== DATA SHOWN ==

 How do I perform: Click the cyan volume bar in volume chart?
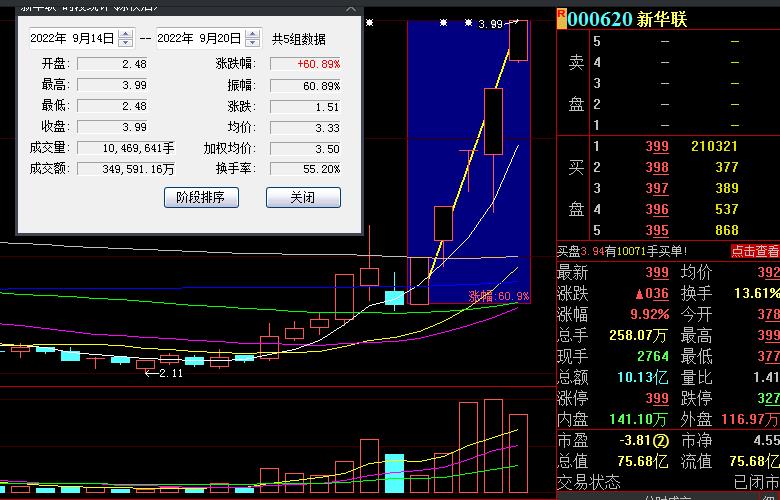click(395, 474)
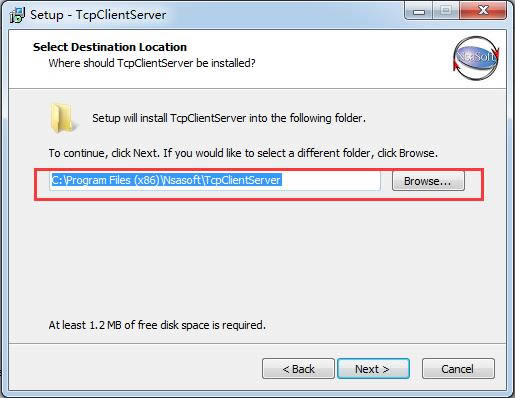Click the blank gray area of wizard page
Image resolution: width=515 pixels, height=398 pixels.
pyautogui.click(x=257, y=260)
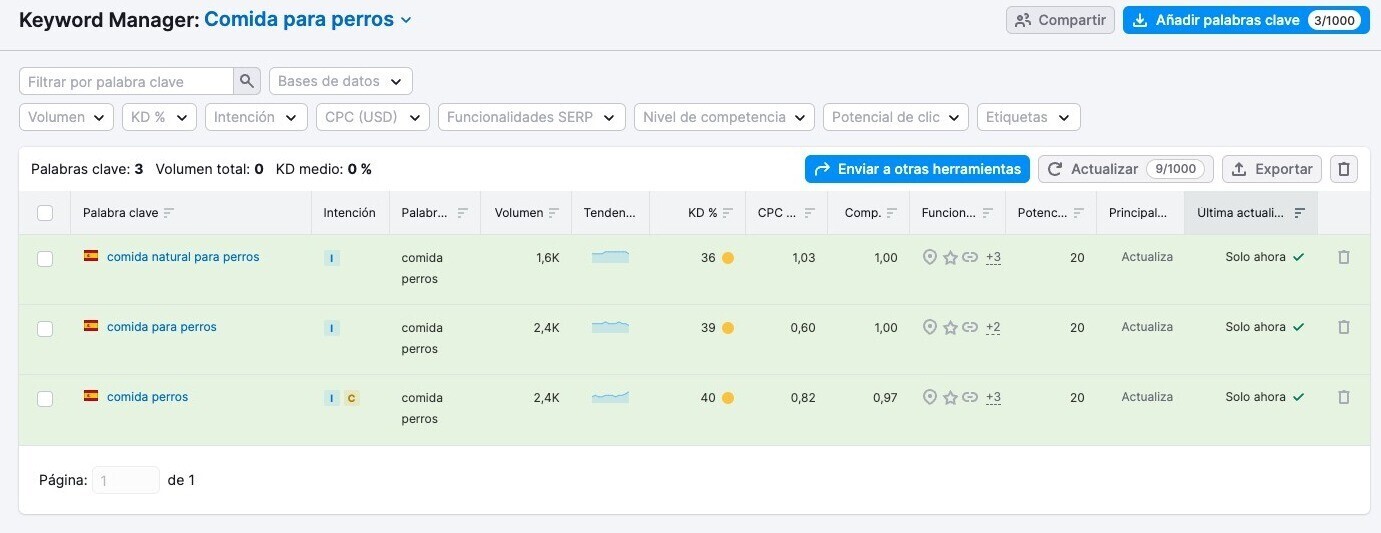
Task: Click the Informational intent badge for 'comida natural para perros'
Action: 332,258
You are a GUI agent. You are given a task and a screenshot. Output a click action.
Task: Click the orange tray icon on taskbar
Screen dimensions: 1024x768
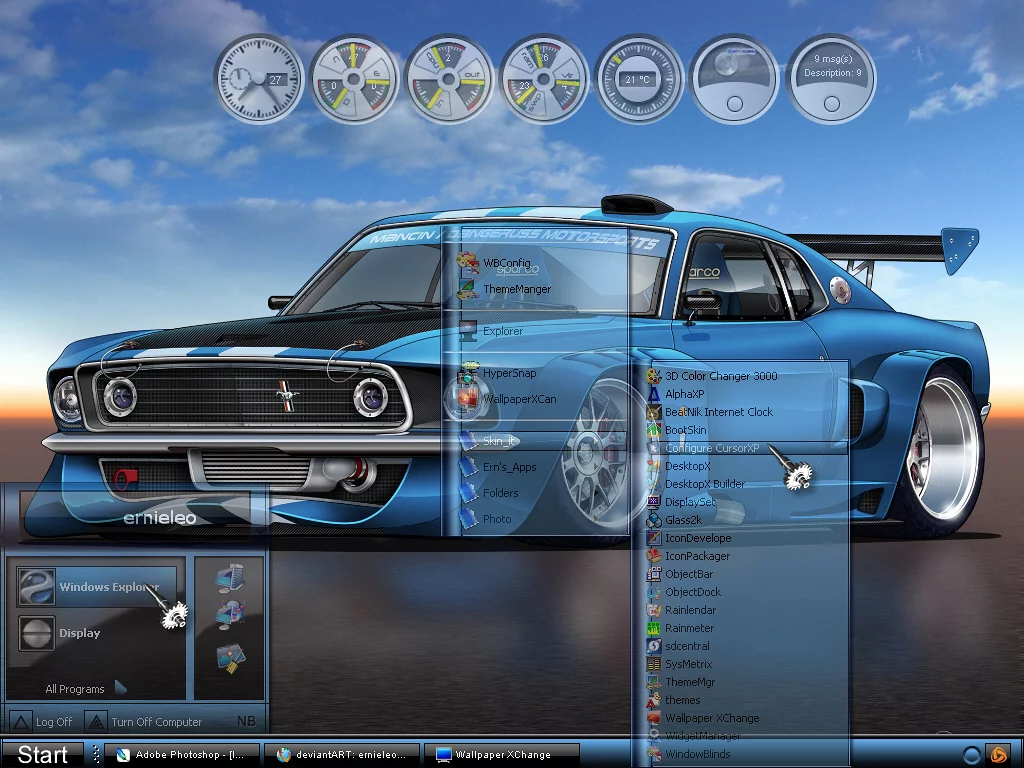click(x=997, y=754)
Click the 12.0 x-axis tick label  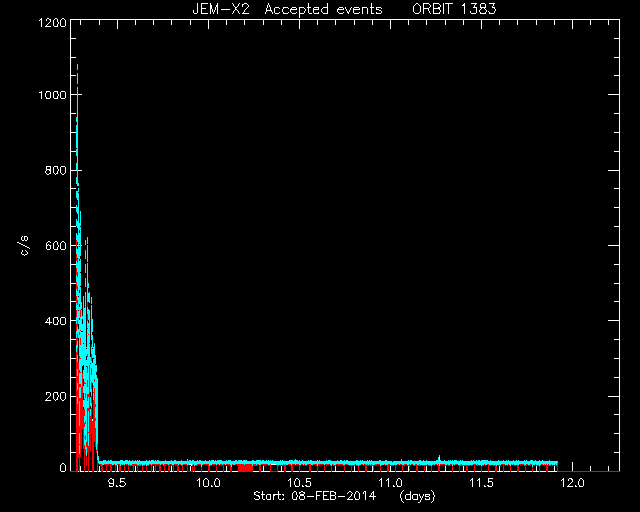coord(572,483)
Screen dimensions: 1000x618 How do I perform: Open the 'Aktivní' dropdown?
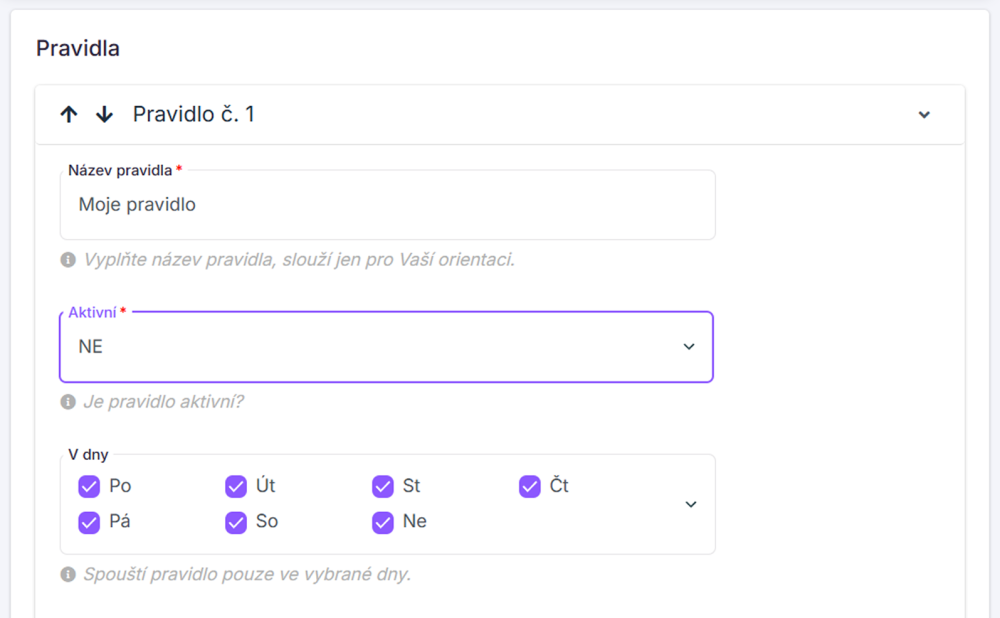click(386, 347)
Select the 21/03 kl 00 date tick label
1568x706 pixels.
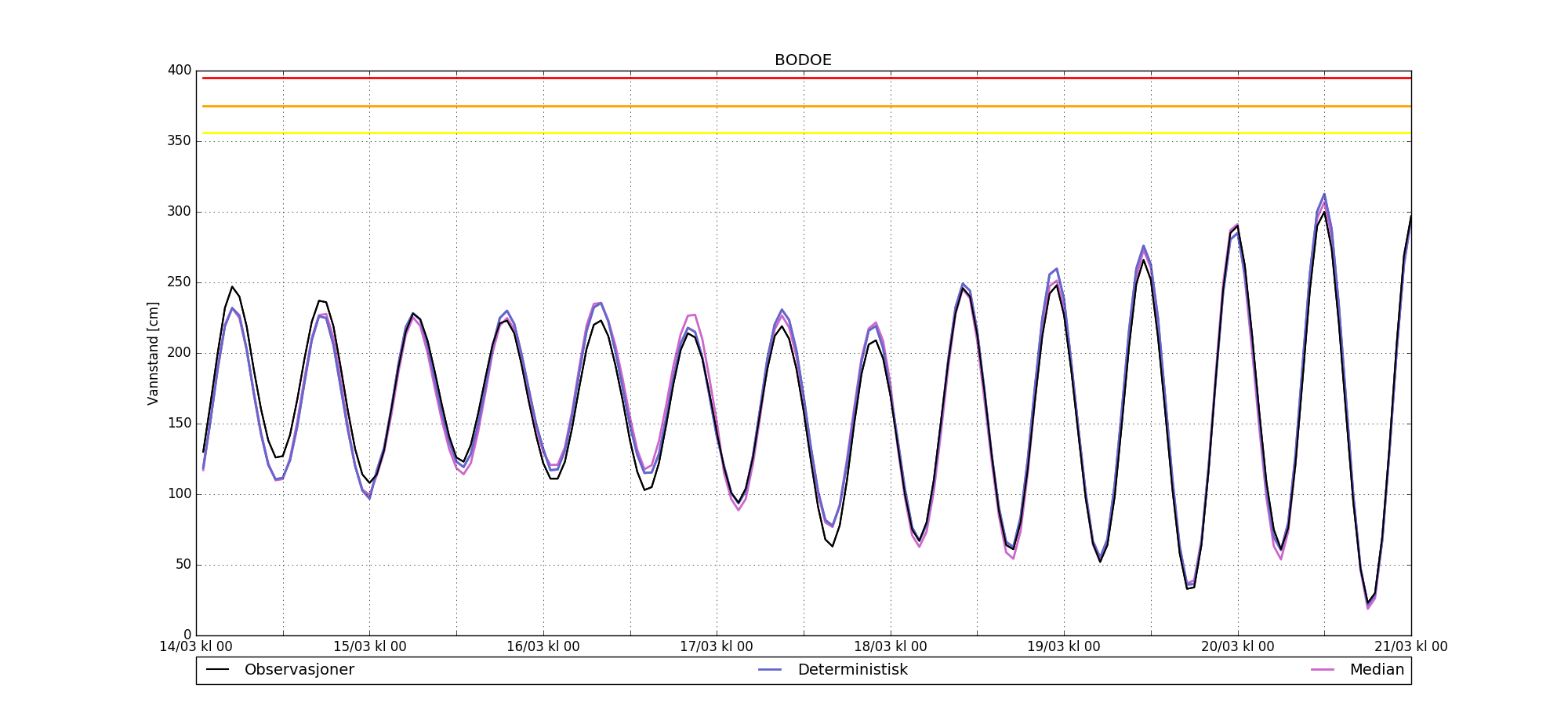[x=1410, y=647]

== EXERCISE ==
Only the lines from the one with "Select the 21/03 kl 00 date tick label" through the final line of the entries above are to be repeated, exactly as written and without pictures.

== RESULT OF THE EXERCISE ==
Select the 21/03 kl 00 date tick label
1568x706 pixels.
[x=1410, y=647]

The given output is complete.